Data to use —
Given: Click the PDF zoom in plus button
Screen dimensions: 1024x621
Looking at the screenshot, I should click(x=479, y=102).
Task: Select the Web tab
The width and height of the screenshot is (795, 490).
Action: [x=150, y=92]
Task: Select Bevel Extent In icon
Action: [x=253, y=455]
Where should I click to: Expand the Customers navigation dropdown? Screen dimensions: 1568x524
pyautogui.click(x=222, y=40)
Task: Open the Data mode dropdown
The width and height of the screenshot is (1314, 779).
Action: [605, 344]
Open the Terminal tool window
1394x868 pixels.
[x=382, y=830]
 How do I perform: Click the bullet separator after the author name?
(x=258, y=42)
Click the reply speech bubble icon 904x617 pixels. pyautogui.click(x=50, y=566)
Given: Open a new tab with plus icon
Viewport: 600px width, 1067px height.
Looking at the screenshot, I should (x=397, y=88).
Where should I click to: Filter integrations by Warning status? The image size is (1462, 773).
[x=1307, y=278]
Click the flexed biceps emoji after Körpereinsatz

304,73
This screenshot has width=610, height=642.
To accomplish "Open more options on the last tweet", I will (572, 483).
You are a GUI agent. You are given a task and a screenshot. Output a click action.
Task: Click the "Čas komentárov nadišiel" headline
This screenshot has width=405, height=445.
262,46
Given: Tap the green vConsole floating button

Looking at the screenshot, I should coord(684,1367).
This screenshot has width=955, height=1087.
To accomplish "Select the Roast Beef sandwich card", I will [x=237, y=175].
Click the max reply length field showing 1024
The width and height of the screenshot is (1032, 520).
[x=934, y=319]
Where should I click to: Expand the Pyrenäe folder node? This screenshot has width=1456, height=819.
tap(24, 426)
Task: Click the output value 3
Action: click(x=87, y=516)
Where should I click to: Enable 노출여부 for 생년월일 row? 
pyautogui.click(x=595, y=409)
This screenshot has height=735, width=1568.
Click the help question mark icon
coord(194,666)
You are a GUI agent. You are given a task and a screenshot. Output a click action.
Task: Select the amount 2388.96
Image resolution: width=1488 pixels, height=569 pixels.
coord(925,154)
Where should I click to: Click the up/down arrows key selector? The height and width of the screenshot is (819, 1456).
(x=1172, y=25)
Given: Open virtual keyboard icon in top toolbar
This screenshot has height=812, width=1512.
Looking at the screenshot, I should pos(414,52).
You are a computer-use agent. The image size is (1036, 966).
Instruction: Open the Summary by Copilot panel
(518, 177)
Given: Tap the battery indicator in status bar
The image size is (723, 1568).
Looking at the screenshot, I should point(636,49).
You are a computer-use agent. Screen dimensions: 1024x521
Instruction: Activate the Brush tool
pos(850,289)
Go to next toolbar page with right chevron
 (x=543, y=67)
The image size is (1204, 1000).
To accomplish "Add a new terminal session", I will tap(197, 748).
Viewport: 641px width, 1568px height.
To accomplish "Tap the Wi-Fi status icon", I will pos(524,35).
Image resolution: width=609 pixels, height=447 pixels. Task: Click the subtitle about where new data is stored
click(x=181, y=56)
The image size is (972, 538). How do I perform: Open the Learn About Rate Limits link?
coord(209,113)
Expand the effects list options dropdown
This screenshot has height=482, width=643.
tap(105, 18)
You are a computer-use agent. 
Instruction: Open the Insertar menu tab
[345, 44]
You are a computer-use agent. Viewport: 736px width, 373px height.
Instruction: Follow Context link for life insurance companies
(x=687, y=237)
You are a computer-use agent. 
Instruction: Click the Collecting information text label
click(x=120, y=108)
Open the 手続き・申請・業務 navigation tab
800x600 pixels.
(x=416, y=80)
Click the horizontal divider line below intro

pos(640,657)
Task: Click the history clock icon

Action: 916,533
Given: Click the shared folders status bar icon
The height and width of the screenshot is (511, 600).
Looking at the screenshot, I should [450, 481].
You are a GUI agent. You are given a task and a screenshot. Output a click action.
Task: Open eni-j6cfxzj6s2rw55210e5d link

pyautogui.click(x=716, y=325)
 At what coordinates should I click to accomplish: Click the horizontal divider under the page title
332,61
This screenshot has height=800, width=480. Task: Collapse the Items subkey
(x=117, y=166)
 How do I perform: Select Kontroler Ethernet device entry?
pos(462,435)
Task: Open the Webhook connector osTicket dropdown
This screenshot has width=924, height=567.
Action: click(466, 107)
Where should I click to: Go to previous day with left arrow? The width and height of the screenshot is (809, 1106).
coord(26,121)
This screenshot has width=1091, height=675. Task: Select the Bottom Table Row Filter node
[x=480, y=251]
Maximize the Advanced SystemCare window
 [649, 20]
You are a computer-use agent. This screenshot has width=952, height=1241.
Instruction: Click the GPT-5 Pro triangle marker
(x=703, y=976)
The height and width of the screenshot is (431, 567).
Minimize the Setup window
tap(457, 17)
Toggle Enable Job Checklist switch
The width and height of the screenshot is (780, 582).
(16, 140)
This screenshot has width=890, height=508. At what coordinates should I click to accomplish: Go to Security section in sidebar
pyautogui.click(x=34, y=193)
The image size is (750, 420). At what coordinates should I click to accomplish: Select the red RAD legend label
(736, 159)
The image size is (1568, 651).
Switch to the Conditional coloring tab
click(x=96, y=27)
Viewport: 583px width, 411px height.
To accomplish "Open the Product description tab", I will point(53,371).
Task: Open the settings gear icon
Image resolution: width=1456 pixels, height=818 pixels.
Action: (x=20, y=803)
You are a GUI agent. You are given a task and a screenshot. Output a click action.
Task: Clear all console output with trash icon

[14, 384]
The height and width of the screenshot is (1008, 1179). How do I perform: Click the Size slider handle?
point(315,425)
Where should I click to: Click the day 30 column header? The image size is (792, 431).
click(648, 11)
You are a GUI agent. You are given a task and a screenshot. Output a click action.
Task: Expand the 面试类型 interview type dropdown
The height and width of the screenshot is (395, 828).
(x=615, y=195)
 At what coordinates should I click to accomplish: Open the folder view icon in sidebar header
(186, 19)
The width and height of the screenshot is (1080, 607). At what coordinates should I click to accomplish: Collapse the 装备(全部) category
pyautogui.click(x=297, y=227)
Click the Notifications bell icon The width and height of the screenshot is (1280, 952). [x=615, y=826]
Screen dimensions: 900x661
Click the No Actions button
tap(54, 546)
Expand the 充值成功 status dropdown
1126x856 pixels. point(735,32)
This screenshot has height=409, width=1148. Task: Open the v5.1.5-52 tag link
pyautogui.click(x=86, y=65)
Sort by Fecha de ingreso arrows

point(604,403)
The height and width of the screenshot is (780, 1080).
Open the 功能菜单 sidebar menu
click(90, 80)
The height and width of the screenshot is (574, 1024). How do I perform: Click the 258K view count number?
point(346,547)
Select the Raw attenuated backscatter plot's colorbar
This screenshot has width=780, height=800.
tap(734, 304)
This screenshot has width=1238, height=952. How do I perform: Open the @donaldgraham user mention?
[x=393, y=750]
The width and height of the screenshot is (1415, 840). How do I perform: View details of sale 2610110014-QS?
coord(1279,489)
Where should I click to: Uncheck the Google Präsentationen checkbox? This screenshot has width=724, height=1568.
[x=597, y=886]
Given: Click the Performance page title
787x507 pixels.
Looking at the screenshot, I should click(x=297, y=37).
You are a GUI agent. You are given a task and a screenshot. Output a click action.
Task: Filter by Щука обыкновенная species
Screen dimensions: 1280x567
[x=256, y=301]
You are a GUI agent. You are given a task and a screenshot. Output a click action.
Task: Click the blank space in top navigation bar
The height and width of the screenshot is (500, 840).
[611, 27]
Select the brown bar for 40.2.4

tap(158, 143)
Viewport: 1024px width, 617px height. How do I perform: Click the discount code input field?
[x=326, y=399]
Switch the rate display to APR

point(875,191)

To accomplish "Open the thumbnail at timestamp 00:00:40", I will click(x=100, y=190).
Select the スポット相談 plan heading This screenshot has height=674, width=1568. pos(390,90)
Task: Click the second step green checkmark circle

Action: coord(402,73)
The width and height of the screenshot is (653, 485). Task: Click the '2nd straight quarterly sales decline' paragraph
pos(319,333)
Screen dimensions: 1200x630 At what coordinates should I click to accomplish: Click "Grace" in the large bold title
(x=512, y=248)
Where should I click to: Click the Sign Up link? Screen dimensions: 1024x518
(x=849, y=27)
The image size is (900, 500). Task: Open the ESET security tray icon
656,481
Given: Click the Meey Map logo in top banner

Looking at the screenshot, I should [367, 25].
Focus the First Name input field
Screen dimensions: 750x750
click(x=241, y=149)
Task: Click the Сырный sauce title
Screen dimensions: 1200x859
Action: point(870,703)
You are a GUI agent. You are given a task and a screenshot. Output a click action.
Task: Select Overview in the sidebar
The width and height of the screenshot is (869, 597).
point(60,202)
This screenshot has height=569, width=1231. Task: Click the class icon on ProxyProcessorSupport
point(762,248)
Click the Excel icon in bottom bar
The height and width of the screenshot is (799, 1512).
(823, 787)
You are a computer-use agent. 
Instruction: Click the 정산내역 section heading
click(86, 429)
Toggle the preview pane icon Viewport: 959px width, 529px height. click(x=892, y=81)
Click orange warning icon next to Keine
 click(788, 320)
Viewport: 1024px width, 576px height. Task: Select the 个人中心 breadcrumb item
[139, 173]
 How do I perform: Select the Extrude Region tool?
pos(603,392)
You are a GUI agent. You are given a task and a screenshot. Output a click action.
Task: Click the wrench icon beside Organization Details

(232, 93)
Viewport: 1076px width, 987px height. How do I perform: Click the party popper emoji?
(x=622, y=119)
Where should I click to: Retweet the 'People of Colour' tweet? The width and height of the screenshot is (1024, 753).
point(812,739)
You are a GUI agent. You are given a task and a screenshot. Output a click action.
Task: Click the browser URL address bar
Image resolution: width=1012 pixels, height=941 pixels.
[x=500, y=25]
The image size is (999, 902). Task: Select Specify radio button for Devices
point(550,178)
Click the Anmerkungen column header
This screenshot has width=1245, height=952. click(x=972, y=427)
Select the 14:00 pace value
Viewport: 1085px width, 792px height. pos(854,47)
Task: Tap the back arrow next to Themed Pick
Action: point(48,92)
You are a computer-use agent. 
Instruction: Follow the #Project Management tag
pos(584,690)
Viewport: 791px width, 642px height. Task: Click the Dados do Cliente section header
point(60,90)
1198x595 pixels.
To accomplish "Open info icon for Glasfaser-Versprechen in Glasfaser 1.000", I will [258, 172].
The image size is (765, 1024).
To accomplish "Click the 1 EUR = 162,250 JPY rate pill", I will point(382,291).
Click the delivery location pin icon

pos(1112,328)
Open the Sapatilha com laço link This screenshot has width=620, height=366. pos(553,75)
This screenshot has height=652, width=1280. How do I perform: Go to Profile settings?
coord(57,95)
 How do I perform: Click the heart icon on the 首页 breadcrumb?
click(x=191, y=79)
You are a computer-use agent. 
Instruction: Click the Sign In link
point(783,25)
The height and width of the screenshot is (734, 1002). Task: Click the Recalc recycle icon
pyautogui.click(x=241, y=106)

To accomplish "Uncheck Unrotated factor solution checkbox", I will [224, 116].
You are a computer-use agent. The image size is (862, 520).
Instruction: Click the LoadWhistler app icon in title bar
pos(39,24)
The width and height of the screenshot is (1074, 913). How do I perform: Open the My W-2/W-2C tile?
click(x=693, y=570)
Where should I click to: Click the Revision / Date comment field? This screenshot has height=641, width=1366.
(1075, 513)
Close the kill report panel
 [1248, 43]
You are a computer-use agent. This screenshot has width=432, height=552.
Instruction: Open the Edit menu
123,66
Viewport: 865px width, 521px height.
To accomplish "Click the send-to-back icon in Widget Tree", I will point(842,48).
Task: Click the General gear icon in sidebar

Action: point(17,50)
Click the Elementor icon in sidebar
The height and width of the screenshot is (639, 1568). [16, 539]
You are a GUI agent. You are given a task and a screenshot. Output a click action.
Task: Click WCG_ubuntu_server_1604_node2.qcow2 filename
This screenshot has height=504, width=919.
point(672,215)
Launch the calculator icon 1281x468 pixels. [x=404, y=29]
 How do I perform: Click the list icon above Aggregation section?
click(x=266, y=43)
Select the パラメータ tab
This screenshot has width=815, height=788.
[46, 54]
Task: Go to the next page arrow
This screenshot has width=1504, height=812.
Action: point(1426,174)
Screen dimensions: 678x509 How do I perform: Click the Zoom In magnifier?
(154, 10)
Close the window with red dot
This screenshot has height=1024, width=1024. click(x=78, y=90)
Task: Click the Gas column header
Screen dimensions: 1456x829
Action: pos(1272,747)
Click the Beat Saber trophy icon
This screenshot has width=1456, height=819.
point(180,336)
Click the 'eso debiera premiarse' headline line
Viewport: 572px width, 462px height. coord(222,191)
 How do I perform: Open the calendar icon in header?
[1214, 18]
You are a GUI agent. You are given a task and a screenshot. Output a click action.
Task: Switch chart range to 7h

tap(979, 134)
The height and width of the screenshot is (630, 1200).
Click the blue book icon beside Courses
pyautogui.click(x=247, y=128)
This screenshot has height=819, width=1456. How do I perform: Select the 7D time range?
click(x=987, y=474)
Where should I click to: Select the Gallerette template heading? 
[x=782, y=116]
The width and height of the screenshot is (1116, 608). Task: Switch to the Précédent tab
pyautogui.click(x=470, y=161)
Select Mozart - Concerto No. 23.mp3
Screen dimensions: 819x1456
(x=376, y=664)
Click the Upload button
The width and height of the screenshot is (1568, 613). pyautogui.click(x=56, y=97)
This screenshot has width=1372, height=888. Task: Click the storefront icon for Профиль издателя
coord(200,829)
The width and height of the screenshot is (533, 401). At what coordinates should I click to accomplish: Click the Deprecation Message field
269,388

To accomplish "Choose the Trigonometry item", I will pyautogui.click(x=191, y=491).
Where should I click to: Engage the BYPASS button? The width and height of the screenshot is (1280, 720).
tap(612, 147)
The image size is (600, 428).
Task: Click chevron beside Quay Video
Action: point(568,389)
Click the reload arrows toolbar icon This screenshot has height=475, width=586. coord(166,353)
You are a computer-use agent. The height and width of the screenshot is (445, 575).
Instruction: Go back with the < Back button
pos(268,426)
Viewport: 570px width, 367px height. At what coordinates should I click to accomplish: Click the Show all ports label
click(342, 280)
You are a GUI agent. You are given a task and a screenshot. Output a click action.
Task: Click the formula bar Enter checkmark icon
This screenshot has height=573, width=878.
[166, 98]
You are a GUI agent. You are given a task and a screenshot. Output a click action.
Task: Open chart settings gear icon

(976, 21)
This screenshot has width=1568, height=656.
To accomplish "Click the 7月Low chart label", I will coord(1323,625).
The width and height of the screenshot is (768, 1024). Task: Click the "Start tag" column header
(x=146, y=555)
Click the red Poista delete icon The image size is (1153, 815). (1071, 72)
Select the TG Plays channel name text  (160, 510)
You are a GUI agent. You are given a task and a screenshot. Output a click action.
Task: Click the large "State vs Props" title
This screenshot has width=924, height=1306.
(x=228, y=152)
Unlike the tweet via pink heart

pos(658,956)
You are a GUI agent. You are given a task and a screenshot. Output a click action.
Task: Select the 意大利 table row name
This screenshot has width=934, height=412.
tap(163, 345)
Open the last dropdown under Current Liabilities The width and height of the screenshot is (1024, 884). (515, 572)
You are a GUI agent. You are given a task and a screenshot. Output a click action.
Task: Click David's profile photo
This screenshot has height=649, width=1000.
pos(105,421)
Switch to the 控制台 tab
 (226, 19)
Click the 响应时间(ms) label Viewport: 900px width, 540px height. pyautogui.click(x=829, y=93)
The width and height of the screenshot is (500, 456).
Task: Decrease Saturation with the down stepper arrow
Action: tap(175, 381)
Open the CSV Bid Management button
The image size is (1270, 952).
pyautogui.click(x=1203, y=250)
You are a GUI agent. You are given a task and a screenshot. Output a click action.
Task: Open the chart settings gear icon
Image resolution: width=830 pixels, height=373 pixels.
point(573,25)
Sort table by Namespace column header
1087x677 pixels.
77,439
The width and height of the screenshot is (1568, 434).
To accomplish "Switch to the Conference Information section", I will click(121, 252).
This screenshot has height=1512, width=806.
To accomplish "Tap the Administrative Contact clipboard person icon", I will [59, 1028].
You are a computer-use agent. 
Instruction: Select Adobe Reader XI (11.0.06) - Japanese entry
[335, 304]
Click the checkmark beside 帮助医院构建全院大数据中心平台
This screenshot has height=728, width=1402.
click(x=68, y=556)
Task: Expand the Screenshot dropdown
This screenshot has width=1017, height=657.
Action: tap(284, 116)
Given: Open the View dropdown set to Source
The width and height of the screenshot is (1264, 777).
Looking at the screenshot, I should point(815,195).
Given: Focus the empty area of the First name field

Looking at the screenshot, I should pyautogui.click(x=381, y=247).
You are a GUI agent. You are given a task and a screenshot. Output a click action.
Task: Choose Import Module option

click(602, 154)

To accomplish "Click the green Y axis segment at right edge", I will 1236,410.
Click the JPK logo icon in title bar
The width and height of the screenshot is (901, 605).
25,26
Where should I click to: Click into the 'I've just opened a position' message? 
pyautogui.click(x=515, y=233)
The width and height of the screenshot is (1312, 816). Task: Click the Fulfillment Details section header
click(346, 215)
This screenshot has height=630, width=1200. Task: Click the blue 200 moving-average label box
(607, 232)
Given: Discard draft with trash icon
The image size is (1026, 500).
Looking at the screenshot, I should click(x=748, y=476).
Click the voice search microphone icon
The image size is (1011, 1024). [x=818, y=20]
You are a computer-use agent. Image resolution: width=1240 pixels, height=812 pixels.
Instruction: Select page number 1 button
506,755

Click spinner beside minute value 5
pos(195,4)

Brief — Look over the listing. Pull out every line with the string "last" in it.

Your solution —
To accomplish "Open more options on the last tweet", I will (572, 483).
Open the last dropdown under Current Liabilities The width and height of the screenshot is (1024, 884). (515, 572)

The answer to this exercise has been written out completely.